All lines in the records below that hold "more" are to be shown.

##### DATA FOR PROCESSING

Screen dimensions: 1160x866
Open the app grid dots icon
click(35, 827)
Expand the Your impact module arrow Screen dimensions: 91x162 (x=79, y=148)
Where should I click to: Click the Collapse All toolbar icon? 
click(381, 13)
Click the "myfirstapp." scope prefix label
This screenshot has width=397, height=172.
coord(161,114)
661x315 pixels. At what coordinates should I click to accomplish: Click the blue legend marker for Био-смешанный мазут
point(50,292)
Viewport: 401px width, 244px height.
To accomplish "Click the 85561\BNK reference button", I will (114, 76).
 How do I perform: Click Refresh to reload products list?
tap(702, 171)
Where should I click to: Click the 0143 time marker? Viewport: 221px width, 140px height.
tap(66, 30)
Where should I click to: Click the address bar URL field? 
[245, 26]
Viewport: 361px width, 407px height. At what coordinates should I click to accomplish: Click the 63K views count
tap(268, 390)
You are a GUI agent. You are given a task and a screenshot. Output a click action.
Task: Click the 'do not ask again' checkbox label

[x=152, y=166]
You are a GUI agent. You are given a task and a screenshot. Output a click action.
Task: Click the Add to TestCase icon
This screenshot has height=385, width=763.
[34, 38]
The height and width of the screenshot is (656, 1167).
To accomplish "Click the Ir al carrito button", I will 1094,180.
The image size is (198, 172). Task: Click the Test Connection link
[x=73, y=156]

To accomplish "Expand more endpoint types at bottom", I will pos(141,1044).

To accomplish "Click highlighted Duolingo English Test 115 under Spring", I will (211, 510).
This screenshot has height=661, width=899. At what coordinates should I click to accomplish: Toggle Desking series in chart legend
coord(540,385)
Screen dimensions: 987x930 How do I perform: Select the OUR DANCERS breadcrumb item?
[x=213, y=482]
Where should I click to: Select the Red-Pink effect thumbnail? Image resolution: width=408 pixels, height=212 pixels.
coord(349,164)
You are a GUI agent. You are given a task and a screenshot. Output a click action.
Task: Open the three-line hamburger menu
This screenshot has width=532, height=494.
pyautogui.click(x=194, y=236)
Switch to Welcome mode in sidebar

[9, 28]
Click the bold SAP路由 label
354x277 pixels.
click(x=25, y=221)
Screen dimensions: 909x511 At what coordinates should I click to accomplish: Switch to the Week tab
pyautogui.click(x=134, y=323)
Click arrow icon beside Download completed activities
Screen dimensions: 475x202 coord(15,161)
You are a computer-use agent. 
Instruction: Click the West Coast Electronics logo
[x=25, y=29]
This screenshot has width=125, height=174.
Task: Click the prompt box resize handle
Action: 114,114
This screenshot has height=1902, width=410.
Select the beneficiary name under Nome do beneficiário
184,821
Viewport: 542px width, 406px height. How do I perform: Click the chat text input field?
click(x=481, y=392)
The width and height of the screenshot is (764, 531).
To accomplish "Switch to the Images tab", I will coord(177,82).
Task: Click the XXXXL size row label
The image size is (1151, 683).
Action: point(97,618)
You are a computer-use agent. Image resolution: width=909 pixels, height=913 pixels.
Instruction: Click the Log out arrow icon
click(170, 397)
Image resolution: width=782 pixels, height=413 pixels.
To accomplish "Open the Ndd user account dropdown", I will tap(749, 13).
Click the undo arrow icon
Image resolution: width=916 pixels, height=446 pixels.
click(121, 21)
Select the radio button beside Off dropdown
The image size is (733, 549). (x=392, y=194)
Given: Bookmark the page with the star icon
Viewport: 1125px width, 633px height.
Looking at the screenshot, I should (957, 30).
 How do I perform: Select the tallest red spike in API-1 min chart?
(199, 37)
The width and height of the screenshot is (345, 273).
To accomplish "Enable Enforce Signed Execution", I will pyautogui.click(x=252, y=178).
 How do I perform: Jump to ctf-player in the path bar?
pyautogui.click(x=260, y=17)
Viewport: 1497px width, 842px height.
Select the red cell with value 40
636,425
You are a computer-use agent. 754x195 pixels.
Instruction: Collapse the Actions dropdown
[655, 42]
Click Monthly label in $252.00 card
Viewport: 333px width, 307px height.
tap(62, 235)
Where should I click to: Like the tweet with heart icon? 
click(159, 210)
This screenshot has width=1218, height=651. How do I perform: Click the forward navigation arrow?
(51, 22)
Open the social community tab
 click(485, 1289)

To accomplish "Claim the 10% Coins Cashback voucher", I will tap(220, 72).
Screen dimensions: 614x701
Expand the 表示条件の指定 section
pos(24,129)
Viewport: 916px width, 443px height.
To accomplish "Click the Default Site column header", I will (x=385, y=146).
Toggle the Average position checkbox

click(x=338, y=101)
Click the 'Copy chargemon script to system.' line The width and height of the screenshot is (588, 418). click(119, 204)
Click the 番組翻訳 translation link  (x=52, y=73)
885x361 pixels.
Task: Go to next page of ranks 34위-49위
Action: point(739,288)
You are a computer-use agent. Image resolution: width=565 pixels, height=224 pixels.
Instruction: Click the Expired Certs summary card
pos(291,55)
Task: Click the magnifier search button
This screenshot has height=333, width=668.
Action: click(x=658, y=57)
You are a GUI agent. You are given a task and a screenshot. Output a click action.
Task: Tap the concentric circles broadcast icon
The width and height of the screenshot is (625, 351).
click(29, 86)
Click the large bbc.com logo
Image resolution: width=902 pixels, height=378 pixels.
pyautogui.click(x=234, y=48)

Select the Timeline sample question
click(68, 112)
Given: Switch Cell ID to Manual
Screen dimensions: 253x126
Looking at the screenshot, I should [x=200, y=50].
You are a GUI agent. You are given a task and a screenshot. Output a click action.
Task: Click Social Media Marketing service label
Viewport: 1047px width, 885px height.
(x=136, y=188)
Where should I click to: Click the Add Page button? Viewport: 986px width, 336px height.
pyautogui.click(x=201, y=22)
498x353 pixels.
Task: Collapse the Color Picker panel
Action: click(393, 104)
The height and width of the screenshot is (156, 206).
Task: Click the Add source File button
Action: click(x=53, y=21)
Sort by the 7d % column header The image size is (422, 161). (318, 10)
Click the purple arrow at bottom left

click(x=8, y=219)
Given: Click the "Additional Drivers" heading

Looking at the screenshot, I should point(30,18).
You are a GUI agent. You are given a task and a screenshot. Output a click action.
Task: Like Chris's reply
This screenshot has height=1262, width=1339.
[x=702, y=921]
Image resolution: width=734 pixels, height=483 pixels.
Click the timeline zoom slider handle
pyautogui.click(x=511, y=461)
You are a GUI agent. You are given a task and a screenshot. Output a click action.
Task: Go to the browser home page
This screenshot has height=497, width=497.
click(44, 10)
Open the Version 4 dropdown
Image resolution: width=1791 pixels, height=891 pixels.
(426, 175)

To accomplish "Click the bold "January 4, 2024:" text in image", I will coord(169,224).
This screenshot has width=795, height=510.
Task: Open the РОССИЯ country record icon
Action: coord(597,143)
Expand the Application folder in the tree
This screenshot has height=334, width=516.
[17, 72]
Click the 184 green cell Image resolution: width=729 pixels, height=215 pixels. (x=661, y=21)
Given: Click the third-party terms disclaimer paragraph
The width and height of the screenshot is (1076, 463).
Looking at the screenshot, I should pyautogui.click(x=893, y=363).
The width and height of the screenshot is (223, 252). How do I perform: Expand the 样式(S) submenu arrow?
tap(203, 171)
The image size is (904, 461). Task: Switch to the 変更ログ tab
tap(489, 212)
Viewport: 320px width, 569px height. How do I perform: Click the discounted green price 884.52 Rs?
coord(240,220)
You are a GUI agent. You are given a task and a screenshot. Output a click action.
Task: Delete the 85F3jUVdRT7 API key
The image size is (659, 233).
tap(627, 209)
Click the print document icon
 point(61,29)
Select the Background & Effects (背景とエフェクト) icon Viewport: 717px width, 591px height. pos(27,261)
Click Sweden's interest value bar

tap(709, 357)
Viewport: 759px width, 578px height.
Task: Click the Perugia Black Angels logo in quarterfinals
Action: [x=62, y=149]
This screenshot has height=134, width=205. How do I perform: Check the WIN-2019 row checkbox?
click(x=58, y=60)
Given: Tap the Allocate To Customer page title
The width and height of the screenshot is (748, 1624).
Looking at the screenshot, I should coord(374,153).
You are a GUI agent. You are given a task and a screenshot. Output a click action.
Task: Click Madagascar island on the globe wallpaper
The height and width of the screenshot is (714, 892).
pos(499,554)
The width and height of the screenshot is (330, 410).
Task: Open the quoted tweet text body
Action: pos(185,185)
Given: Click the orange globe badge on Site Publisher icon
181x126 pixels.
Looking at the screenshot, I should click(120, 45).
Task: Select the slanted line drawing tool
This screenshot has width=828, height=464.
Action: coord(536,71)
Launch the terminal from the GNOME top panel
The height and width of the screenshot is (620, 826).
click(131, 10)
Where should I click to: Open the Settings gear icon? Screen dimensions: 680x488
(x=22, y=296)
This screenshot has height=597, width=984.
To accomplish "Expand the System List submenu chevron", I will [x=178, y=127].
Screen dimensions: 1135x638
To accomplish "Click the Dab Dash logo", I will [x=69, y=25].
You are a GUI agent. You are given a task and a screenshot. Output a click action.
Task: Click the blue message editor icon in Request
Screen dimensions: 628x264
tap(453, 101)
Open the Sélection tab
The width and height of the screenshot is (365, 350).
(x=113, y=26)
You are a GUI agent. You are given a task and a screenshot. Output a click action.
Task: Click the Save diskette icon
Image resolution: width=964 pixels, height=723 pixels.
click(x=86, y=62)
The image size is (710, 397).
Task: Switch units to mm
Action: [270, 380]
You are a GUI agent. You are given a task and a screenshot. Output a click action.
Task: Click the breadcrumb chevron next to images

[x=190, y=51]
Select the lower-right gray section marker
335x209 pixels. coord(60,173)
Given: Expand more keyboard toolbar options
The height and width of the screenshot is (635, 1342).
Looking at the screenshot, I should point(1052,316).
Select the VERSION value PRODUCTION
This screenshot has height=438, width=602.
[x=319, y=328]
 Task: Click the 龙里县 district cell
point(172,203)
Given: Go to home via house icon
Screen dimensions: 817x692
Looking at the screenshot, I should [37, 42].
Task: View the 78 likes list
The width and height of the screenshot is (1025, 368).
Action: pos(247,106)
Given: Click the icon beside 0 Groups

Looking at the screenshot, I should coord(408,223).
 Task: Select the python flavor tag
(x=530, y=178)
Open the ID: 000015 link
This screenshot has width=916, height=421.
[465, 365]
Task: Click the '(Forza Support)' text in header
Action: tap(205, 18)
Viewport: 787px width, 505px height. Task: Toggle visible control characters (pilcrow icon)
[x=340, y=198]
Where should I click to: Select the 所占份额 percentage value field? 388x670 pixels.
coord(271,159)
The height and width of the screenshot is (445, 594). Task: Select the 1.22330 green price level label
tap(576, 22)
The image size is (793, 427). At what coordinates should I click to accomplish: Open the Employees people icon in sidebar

##########

RESPONSE TO THE TASK
To accomplish "Expand more endpoint types at bottom", I will pos(141,1044).
Given: Expand more keyboard toolbar options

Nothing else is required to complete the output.